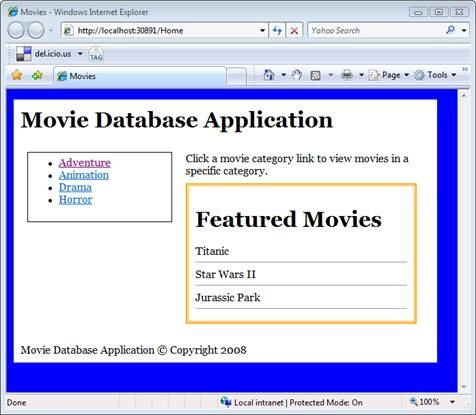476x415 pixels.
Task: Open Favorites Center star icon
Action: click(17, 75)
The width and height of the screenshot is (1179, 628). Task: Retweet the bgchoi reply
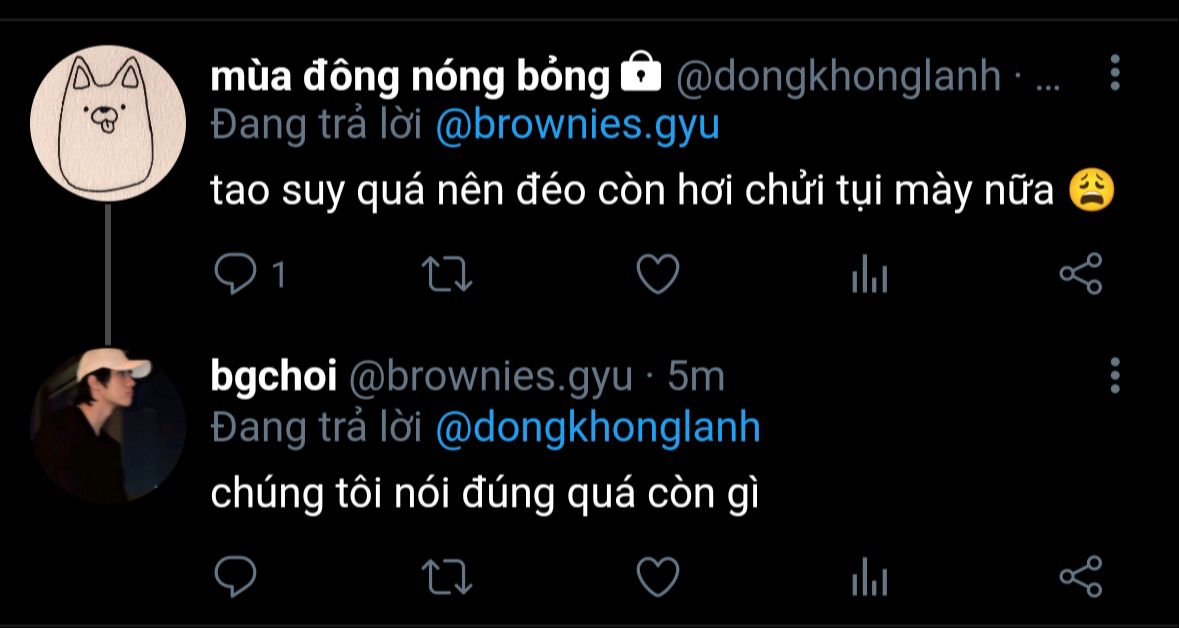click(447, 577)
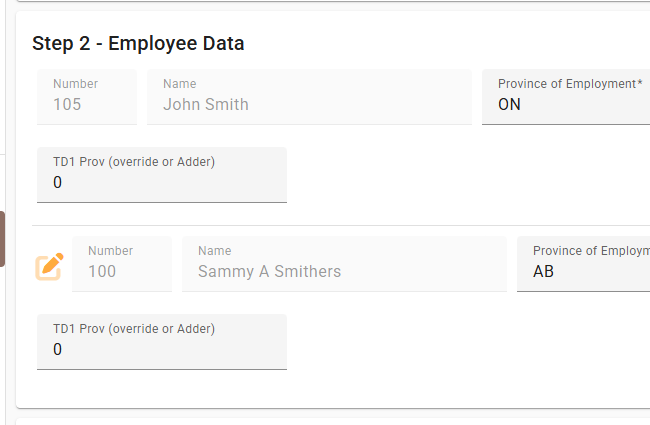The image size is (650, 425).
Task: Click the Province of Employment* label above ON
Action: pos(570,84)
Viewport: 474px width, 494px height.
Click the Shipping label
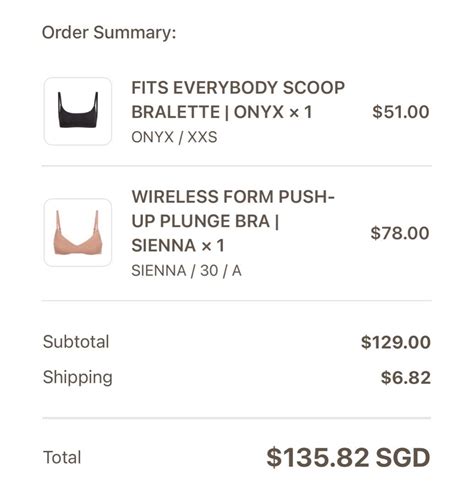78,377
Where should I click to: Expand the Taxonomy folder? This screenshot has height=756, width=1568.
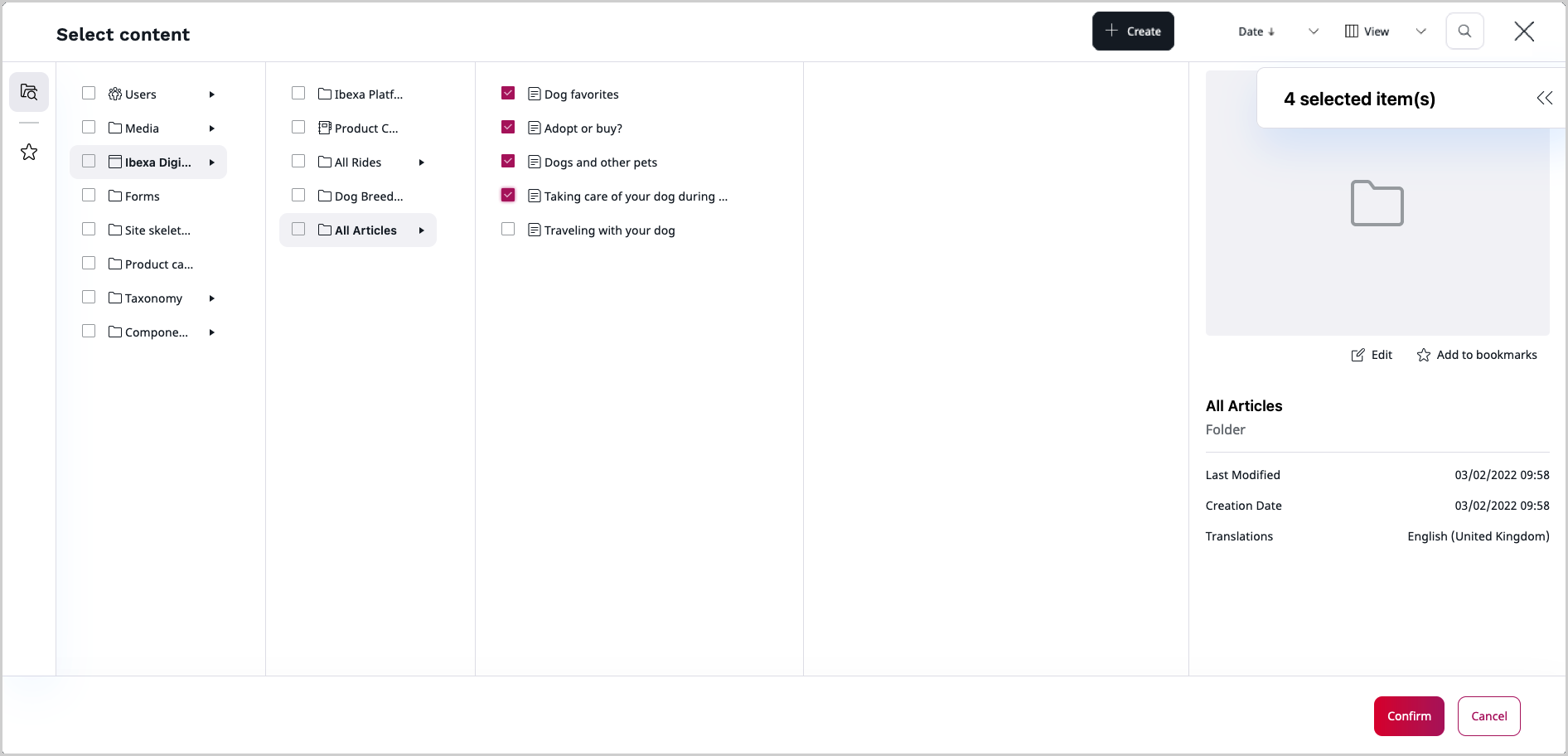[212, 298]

==

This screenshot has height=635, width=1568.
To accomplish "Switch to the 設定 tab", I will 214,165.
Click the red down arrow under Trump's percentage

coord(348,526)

▸ WORK INSTRUCTIONS
Pull out every line of the records that contains the string "This" and copy each one in full.

▸ THE ANSWER
Where should I click to: Expand the Taxonomy folder? This screenshot has height=756, width=1568.
This screenshot has height=635, width=1568.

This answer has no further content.